さて今回は、7月15日にリリースされた『血界戦線』のサントラについて取り上げてみたい。アニメ本編は最終話の放映が遅れており、残念ながらこの原稿の執筆時点ではストーリーが完結していない。しかしBGMは力作揃いであり、サントラはAmazonのアニメ部門で1位、オリコンの週間CDアルバムランキング(7月25日付)で6位という好発進。個人的にも、今年発表されたサントラの中でもトップクラスの内容だと感じている。
CDは2枚組で計40曲、106分を収録している。BUMP OF CHICKENによるオープニング主題歌「Hello,world!」はTVサイズで収録、エンディング主題歌「シュガーソングとビターステップ」は収録されていない。ディスク1はインストのBGMを、ディスク2は歌ものを中心にまとめた構成だ。また、歌ものはそのほとんどが英語詞となっている。
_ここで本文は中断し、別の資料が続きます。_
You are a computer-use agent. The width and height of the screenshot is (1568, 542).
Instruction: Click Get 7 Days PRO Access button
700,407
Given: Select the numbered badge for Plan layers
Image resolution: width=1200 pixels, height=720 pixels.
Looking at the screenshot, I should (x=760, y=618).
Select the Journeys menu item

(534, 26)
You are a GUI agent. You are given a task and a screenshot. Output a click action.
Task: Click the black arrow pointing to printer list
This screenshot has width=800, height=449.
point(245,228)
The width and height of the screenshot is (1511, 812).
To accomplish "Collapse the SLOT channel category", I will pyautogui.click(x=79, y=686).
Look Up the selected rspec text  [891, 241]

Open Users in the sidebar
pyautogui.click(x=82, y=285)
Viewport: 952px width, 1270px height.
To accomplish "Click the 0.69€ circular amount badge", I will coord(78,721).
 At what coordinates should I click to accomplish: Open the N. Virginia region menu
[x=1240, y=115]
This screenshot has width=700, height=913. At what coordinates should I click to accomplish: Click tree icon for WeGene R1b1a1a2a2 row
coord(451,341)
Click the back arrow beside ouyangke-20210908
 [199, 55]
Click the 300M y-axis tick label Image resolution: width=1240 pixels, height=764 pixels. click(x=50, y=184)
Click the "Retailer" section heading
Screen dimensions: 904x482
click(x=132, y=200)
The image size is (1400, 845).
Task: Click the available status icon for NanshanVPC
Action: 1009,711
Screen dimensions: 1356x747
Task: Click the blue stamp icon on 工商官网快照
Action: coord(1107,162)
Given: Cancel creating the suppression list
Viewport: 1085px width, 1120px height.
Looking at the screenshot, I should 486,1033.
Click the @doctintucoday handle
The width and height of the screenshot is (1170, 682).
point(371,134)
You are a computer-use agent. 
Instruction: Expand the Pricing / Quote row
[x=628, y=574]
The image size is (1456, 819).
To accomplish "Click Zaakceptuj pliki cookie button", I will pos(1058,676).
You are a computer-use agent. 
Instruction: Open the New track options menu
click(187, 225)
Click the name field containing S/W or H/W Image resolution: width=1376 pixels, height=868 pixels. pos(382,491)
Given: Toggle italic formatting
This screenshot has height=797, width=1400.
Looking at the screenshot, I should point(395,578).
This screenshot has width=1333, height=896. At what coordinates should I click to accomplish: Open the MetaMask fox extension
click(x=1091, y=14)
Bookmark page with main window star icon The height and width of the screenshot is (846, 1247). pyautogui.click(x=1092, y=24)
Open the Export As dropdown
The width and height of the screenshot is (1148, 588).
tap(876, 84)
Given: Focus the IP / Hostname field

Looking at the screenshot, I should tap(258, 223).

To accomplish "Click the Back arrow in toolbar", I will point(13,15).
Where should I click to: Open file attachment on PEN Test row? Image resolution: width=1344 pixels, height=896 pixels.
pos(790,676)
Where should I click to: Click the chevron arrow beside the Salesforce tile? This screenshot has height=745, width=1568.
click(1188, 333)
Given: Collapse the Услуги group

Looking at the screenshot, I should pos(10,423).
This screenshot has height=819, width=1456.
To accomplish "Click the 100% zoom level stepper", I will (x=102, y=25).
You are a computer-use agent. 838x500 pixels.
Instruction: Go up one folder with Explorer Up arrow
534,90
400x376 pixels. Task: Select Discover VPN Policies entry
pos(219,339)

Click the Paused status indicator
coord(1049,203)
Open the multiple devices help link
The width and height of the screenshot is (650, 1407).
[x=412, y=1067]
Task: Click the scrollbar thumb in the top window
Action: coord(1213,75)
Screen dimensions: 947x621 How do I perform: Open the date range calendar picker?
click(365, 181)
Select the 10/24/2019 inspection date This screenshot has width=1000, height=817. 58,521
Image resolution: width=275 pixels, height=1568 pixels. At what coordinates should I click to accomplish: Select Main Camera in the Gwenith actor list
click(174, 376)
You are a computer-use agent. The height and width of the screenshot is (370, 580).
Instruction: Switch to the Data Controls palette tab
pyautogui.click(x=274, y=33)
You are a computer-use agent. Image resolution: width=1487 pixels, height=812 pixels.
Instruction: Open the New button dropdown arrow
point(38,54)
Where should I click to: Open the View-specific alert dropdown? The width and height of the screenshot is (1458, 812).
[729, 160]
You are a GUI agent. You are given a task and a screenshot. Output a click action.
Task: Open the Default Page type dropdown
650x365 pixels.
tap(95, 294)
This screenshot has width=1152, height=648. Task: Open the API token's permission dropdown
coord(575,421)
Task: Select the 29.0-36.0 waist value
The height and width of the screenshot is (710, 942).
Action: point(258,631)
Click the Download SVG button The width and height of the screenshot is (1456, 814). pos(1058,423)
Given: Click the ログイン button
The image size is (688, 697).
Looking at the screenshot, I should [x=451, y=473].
音楽を担当した岩崎大整は、これまで「SR サイタマノラッパー」「モテキ」「カノジョは嘘を愛しすぎてる」「ジョーカー・ゲーム」など、映画音楽のフィールドを中心に活躍してきた作曲家で、「モテキ」では第35回日本アカデミー賞の優秀音楽賞を受賞している。アニメファンには『ヱヴァンゲリヲン新劇場版:Q』の併映である「巨神兵東京に現わる」の音楽担当して知られているだろうか。日本大学では芸術学部映画学科を卒業しており、脚本を学ぶなど劇場作品との関わりの深い人物。これまでの経歴を見ても、TVアニメのBGMへの起用を意外と感じた人もいるだろう。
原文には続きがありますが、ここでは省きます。